In this post, we would like to summarize a few tips that might be useful before your adventure with Trans Siberian railway. We will focus on buying tickets, choosing a carriage and seat or eating in a train. We hope, that our tips will be useful for you :).
1. Purchase tickets on Trans Siberian railway
We purchased tickets for the Trans-Siberian Railway in advance on-line on the official website of the Russian railways www.rzd.ru. We read on the internet that tickets can be purchased no earlier than one month in advance. However, at the time of purchase, we found that this information was no longer valid, as the system allowed us to buy tickets for 40 days in advance (this fact caused the best seats to be occupied :/). The official website is in Russian and English language, but there are some options missing in English version (once the English version showed us other times of train departures).

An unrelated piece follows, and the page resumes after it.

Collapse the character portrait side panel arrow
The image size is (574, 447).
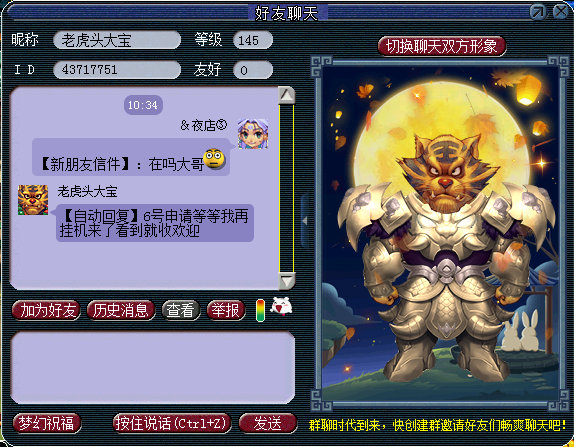coord(305,221)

Pick-up tickets for Trans Siberian railway
We printed all the tickets at home and exchanged them for the official ticket at the railway stations in Moscow (possibly you don’t have to exchange the tickets and the printed ones should be sufficient). We started from the Kazansky railway station, which is very clear and quite modern. Don’t expect ticket attendants to speak English, but with the help of a translator and basic phrases it’s not so hard to understand (just show the printed tickets at the ticket office and say “Davaj bilety” :D)
Separate purchase of tickets
If you are planning to get off the train and look around the cities along the route, be careful when buying tickets for your departure time. We have passed through four time zones and the time on the website can be displayed either in Moscow or in local time (the time of destination). However, the default setting is in local time and in parentheses it is stated how many hours the time differs from Moscow.

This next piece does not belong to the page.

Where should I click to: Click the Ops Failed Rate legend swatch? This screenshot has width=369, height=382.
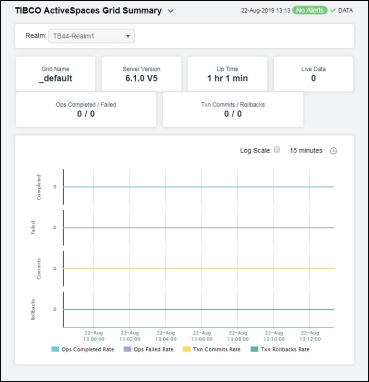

2. Choosing a right bed in Trans Siberian train
If you are traveling in group (more than 2 people) we recommend buying the lower and upper bed. There is not much space at the upper bed but it is nice to climb down and sit at lower bed. We do not recommend buying places in the aisle, as someone will always walk around you. It also means that you can’t stretch your legs while sleeping. Laso don’t book bed near toalets. The smell it is not so bad (but still it smells there) but there are queues for toilets (especially morning and evening), which can be annoying.

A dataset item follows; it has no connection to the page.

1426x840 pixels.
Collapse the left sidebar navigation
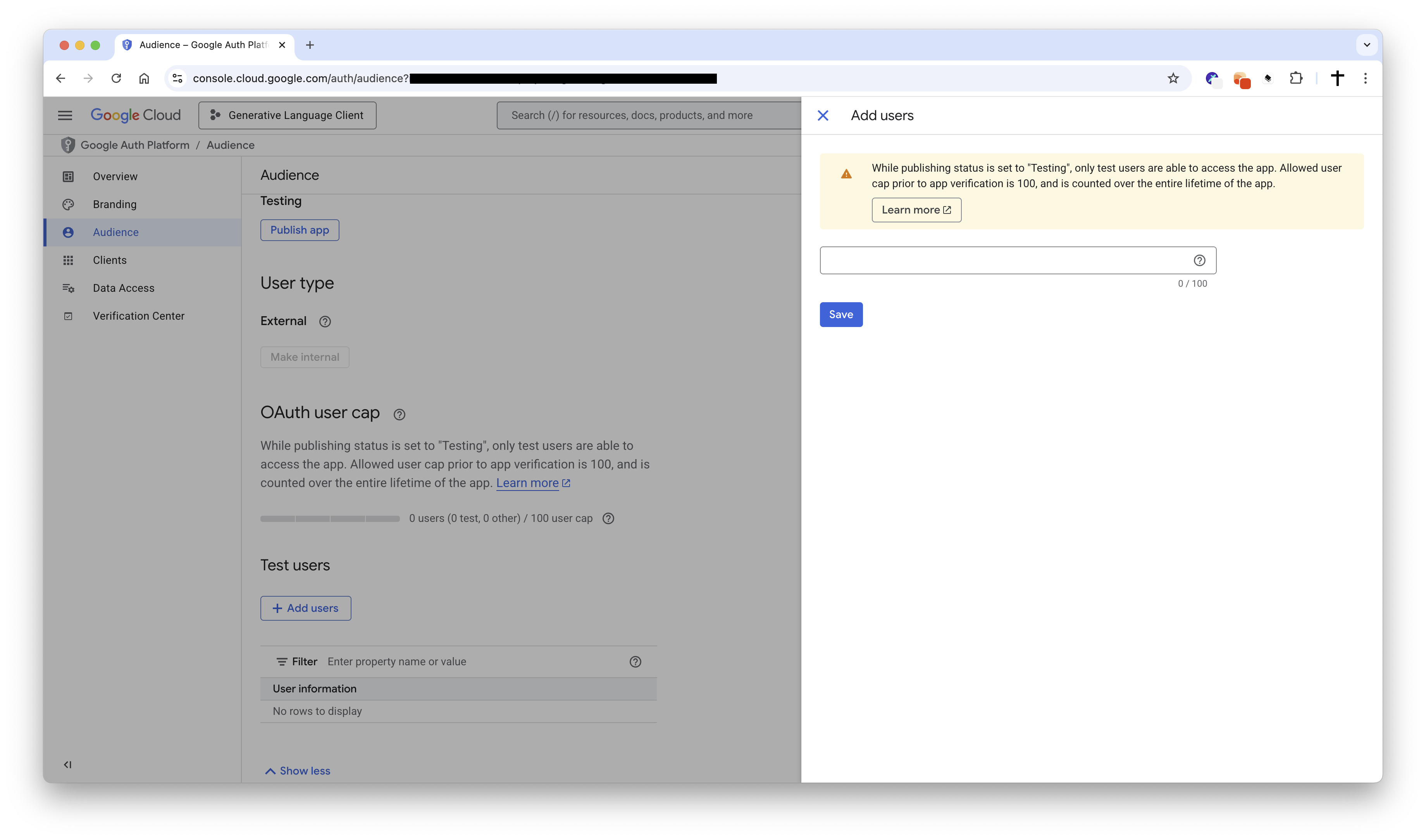67,765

3. Carriage selection Trans Siberian train
Which carriage is the right one? This depends primarily on your financial capacity or preference for comfort and privacy. Basic options include De luxe sleeping (some trains only), first, second, third class with open sleeping and carriage with seats. We tried to keep the budget as low as possible, so we tried carriages with seats (the cheapest option) and the third class called 3-cl. Open sleeping (Russian plackarta).
Looking from the outside first and second class seemed really good, but their prices can be up to 6 times higher than the third class. In a better class there are separate cubicles, more space, one gets water, there is a shower and there are certainly toilets in better condition. In the third claas there are no separate cubicles, but the space is still relatively large. Everyone is also entitled to a bed sheet, bed linen and towel, for free! Most trains also have electrical sockets to charge and the train from Moscow to Kazan has even a wifi connection. And we must to say that even the third class is really clean!
Open seating carriage
We regret this choice the most! The seats are very uncomfortable, so after only a few hours of driving, our butts cursed us. Although there was plenty of leg space between the seats, we were desperate and didn’t know how to sit. The toilet is only basic equipped. You have to stand on the toilet, which Anet found dangerous after the carriage shaked and she fell from it. The toilet is not very well maintained. We recommend sitting car only for short distances – no more than 4 hours.
3rd class – open sleeping vagon
This class was a pleasant surprise for us. Reviews on the internet were rather negative to neutral and did not impress us best. The third class is ideal for undemanding travelers who do not mind the presence of strangers and are not afraid to communicate with Russian citizens. We have never encountered someone who feels weird, drunk or aggressive. Usually we met families with children, a bunch of friends or men traveling from work or home. The lights were switched-off around 22:00, which was an order to sleep and there was really calm throughout the carriage. But we recommend earplugs because snoring echoes in the wagon. The bed consists of a classic seat and a mattress on it. Although it doesn’t seem like luxury, we slept well.
4. Eating in Trans Siberian train
Are you wondering if you will not starve in the train? Don’t worry about it, there are several ways to get food. The first is the availability of hot water, ideal for instant noodles and brewing tea or coffee. The second option is to buy food directly in the carriage. At the time of breakfast and lunch, shop assistants with various stuffed and ordinary pastries came to us. There is also the possibility to buy refreshments on the train, which include the aforementioned instant noodles, biscuits, candies, nuts and others. The last option is dining carriage.
If you want to take away a souvenir other than a photo, you can buy various souvenirs from the conductor. Most popular were mugs, but don’t worry there ware plenty of them.